Ma perché la manager voleva a tutti i costi gestire lo smaltimento? “Alcuni armatori – spiega il gip nell’ordinanza – avevano avviato cause risarcitorie davanti al tribunale civile” perché “ritenevano che l’affondamento delle barche era stato causato anche da un difetto di progettazione e di manutenzione della diga foranea”, realizzata e gestita proprio dalla società che gestiva il porto. L’offerta del servizio “avrebbe potuto servire anche a tacitare le pretese degli armatori”, a carico dei quali era il costo del recupero e dello smaltimento dei relitti.

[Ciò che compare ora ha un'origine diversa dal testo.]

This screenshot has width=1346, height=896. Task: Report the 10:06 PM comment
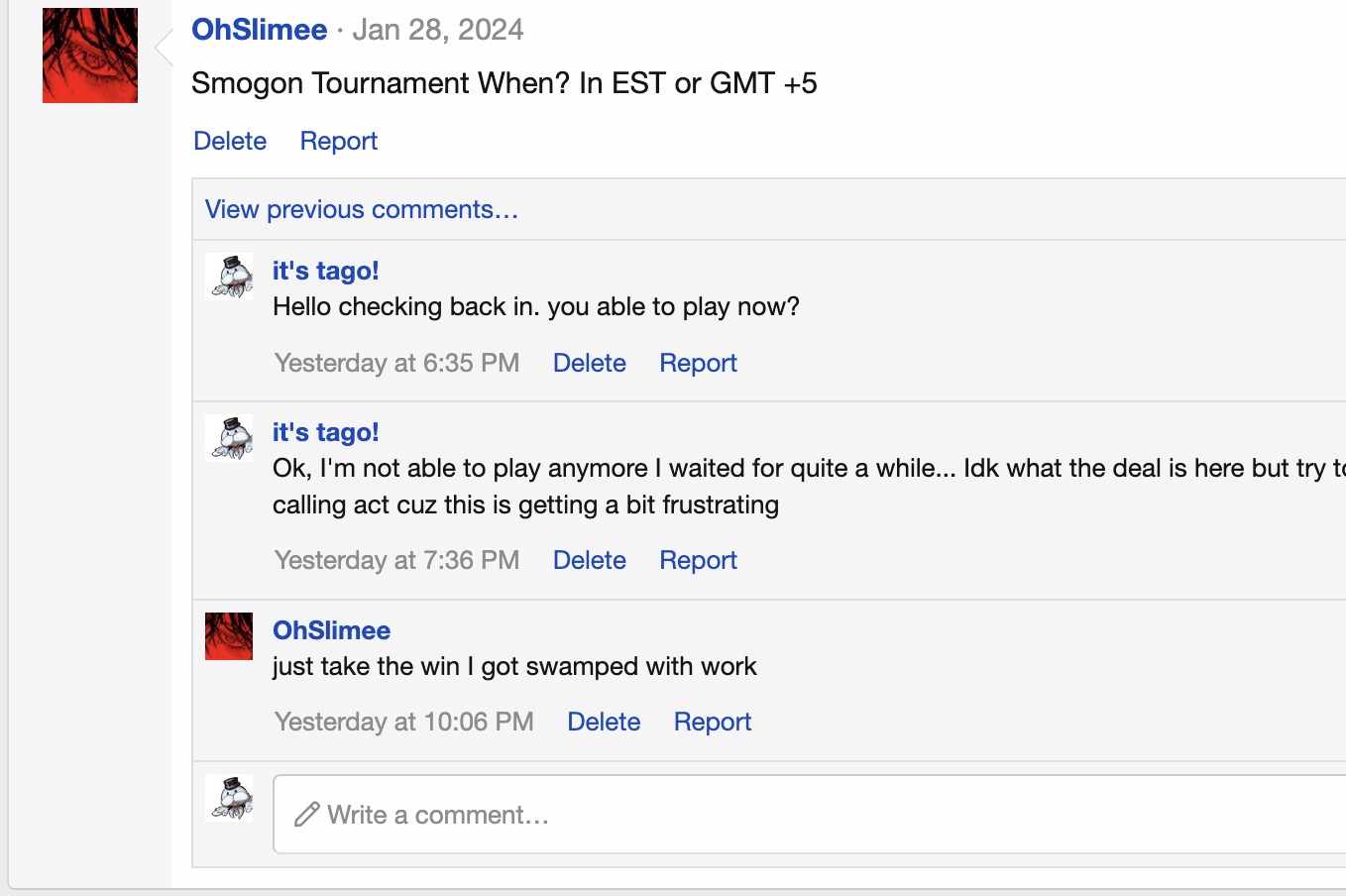[x=712, y=722]
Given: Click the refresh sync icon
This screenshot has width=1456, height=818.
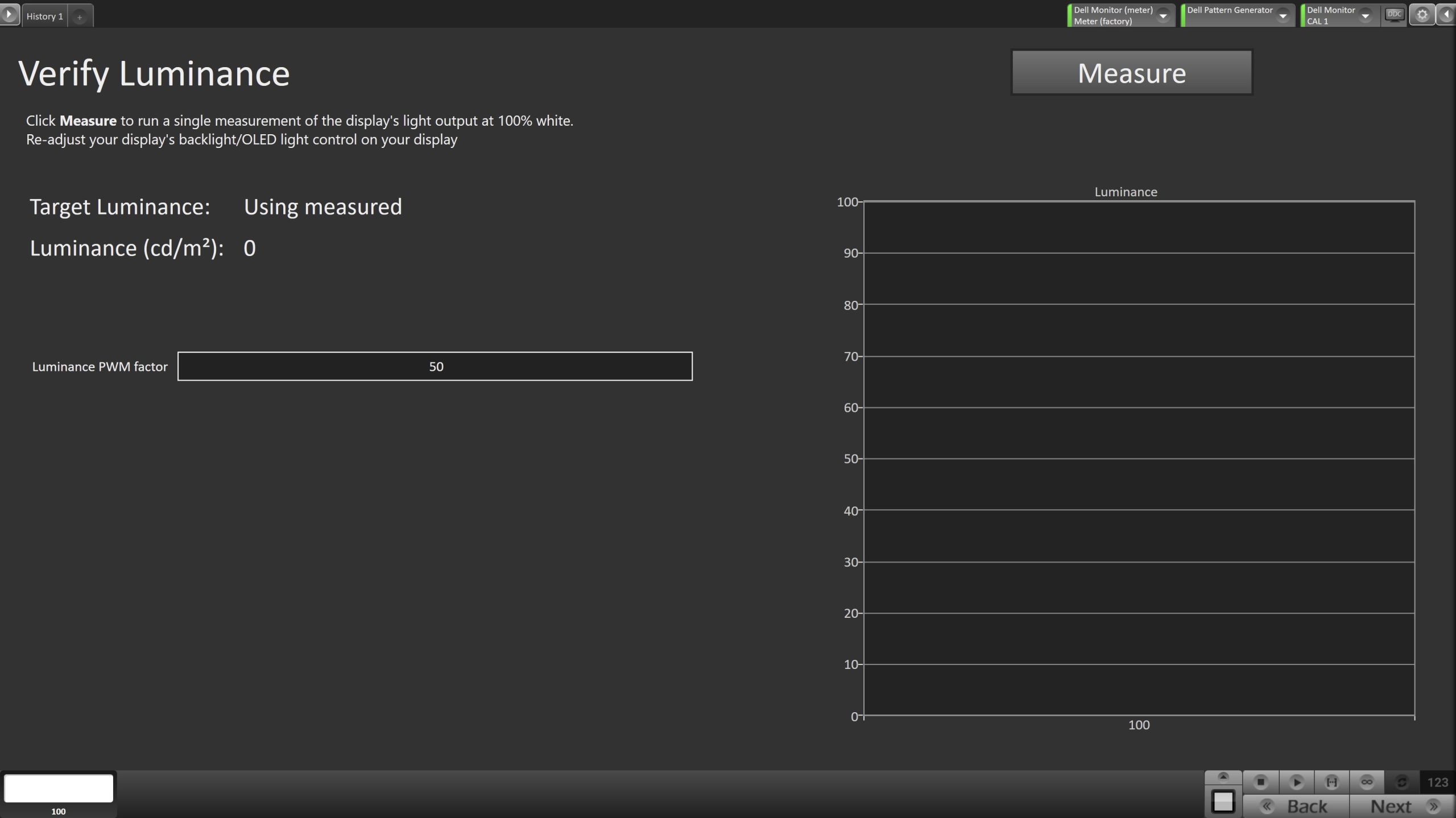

Scarpino è accusata anche per calunnie e falsi esposti per sviare le indagini e gettare discredito sulle forze dell’ordine e sui sindaci di Rapallo e Santa Margherita Ligure. In tutti i documenti venivano segnalate violazioni che in realtà non c’erano. In particolare nel primo, inviato a luglio dello scorso anno, venivano segnalate gravi inosservanze nella manutenzione e delle strutture e della normativa antinfortunistica dentro il porto di Santa Margherita Ligure così accusando il sindaco, in quanto responsabile dell’area. Altre accuse riguardavano il primo cittadino di Rapallo per il porto pubblico, ma anche la Capitaneria di porto e i carabinieri di omesse denunce e omissioni di atti d’ufficio.